Do outro lado da linha — a reta que em poucos segundos se estendia muito mais
longe do que os dedos macios da jovem poderiam tocar — o vento batia no bocal e
relinchava, comportadamente selvagem.
—
Está ventando. Onde você está, Bernardo?
—
Por que você terminou comigo? — inexistia a alternância vocal. Toda a
comunicação era uníssona.
—
Como assim por que eu ter... Que papo estranho é esse, Bernardo? Onde você
está?
—
Estou vencendo mais um medo. Uma vez lhe prometi que venceria todos os medos
por você. Lembrou?
Listou
rapidamente as fobias do franzino rapaz. Água. Aranhas. Escuridão. Solidão.
Altura.
Ele
prosseguiu falando:
—
Você me prometeu que seríamos amigos.
—
E nós somos, Bê — O temor começava a acariciar-lhe a alva nuca enquanto beijava
seus ouvidos, rindo sedutora. — E nós prometemos que seríamos muito felizes,
lembra-se?
—
Você prometeu. Eu nunca prometi nada. Não gosto de promessas.
As
palavras guarneceram sua garganta e arranharam-lhe a alma. Não conseguia falar.
—
Promessas são como corações, Verônica. Foram feitas para serem quebradas.
—
Ai, Bernardo, dá pra parar? Você está me deixando com medo. Onde você está?
—
Estou vendo o pôr do sol. Ele é lindo daqui do seu prédio.
Passou
os olhos pelo relógio de pulso. 18h45. Quase na hora de ir para a faculdade.
—
Como assim daqui do meu prédio?

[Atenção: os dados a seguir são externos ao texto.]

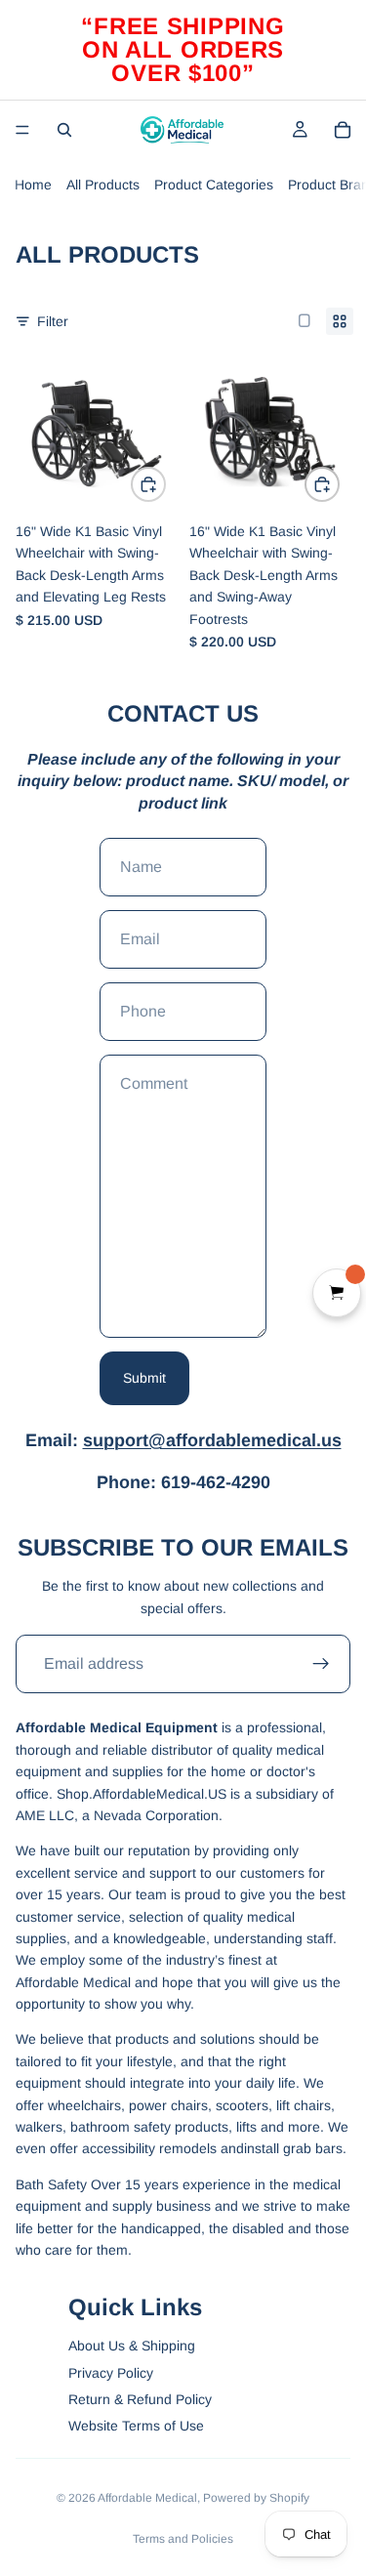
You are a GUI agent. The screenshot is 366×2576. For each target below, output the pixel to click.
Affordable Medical (147, 2498)
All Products (103, 184)
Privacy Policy (110, 2373)
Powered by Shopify (256, 2498)
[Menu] (22, 129)
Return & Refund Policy (140, 2399)
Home (33, 184)
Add (165, 484)
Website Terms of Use (136, 2425)
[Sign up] (321, 1663)
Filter (52, 321)
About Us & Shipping (131, 2345)
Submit (144, 1378)
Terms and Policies (183, 2539)
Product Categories (213, 184)
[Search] (64, 129)
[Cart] (342, 129)
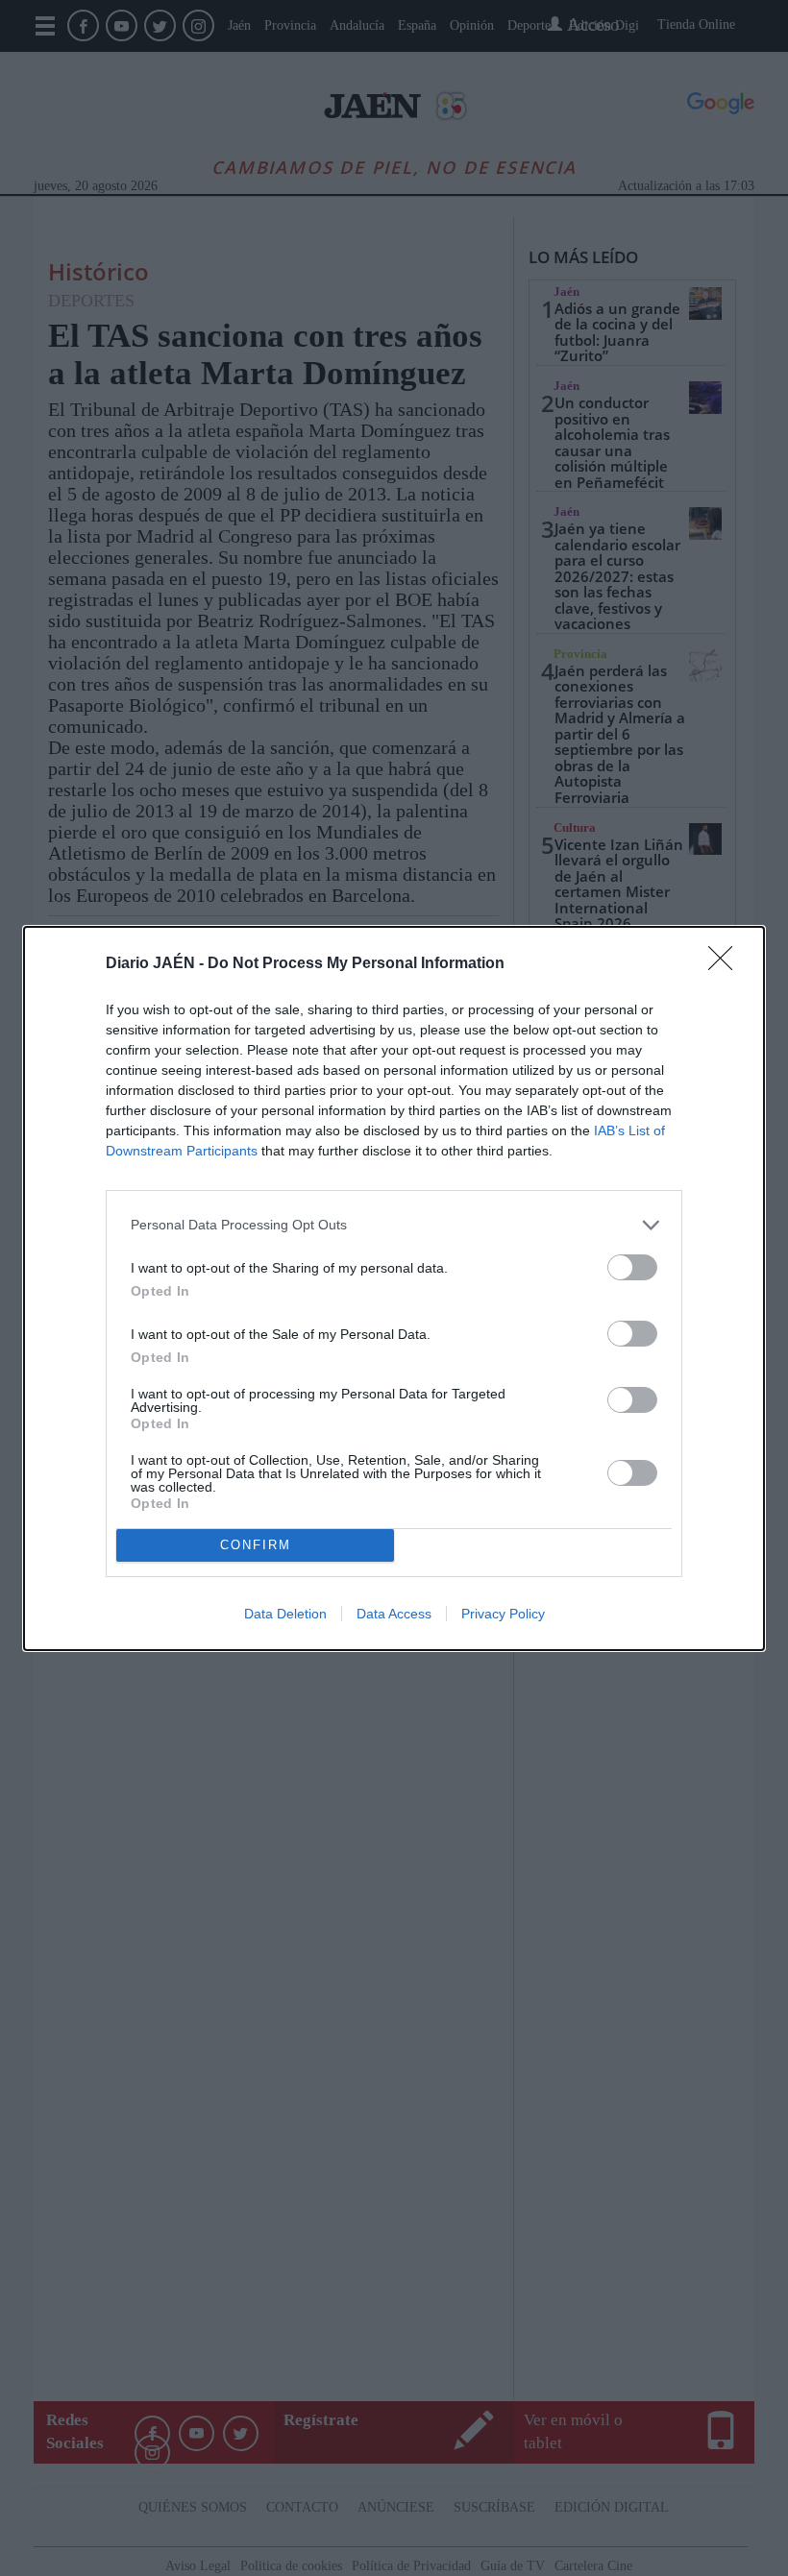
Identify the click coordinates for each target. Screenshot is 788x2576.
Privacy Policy (503, 1613)
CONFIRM (255, 1545)
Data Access (394, 1613)
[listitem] (394, 1225)
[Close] (726, 964)
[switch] (632, 1267)
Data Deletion (285, 1613)
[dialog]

Você
está aqui no prédio? Em qual andar?
—
No único que jamais tive coragem de conhecer.
Silêncio.
Seria um bom momento para jazz. Talvez blues.
—
O problema com o nosso amor é que eu não fui feito para ser amado, Verônica. De
todas as dores... eu sempre fui a mais doída. Até agora. Porque agora há uma
promessa que posso fazer que jamais será quebrada.
—
E que promessa é essa, Bernardo?
—
De que meu último pensamento foi seu.
São
Paulo era laranja no aproximar da noite. Do vigésimo sexto andar, o sol tocava
o chão e fundiam-se em aquarela cinzenta jamais retratada. Era quente ainda que
a brisa rebatesse nas janelas brilhantes e aquele vulto esbranquiçado corresse
andares abaixo enquanto o telefone zunia ao duelar contra o vento. Por fim,
tudo estava bem.
Exceto
pela insolúvel gelatina de ossos muitos metros abaixo.
Clique.
A
ligação caiu.
“Jovem se suicida na Zona Sul de São
Paulo”.
Virara
manchete. Transformaram o poeta em notícia.
A
metrópole o engoliu pelos pés.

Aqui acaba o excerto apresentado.